Воистину: страшны политики, не знающие страха. Такие не оглядываются назад и не слышат проклятий, не видят крови, льющейся после их деяний. Они устремлены лишь вперед, где пока все тихо и спокойно. И врываются в это безмолвие с шумом и гамом, заставляя всех радоваться своему грубому пришествию.
Такие желают нам счастья на наших же слезах и горе. Их отвага — от бессилия, от нехватки мудрости и терпения, от страха отвечать за содеянное.
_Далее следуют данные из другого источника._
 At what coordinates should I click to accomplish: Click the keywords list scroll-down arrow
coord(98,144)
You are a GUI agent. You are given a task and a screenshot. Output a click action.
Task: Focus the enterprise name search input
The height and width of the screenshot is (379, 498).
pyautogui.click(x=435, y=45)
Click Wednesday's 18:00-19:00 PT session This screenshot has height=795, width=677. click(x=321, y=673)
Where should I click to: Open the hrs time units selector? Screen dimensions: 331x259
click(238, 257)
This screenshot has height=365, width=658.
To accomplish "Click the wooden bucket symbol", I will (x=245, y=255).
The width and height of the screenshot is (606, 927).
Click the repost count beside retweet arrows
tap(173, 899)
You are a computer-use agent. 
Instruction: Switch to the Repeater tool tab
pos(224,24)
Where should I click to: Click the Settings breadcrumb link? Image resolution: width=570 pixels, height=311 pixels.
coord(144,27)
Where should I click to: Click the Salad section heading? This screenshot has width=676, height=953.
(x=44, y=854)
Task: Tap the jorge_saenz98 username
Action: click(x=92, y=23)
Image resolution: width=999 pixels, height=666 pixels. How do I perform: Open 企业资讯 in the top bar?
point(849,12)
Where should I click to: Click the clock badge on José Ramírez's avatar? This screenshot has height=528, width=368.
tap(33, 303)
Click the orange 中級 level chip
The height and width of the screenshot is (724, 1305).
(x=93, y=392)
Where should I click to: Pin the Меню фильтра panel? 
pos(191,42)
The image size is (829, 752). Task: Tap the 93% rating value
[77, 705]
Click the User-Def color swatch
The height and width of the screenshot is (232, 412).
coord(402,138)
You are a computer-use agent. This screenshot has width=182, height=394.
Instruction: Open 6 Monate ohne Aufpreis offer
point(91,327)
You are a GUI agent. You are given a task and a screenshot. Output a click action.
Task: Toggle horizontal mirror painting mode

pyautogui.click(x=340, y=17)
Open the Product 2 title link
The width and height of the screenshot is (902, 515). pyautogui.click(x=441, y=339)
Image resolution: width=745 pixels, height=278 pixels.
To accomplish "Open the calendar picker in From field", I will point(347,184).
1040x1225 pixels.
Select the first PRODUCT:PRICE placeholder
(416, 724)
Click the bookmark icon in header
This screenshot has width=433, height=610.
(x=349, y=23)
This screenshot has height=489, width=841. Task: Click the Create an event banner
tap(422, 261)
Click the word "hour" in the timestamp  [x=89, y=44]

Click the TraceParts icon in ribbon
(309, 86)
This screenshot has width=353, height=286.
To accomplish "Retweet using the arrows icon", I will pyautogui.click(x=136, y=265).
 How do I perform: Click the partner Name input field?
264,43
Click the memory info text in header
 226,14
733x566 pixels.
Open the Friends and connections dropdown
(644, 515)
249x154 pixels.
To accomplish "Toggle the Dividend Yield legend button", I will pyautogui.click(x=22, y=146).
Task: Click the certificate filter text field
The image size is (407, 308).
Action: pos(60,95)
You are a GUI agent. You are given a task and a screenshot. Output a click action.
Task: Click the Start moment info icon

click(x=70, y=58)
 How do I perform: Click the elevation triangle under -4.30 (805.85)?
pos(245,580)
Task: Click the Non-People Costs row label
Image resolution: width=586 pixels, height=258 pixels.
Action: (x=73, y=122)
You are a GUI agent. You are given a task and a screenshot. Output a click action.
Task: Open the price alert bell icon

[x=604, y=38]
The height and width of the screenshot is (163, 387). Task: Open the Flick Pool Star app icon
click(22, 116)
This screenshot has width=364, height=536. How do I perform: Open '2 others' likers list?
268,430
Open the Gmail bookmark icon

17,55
Есть, конечно, и иные политики. В конце декабря все того же перевернутого 1991 года Горбачев, пока еще Президент Советского Союза, вместо ареста заговорщиков добровольно и раболепски подписал один из последних своих Указов — о спуске Государственного флага над Кремлем. До этого случая мы могли гордиться тем, что во всей нашей истории наши корабли предпочитали лучше пойти на дно, сохранив честь и достоинство, чем спустить свой стяг перед неприятелем. Правда, говорить о чести и достоинстве Горбачева — все равно что толочь воду в ступе. А он, вроде русский мужик, к этому времени получивший уже звания и лучшего американца, и лучшего немца , и друга Израиля, он, в то же время, не сумевший у собственного народа заслужить ни одного уважительного титула, — Горби, тем не менее, не мог не знать, что для советских людей флаг означает больше, чем просто полотнище. Это — символ, это последнее, что еще способно было остановить безумие всеобщей вражды, сплотить вокруг себя людей, верных идеям братства и дружбы.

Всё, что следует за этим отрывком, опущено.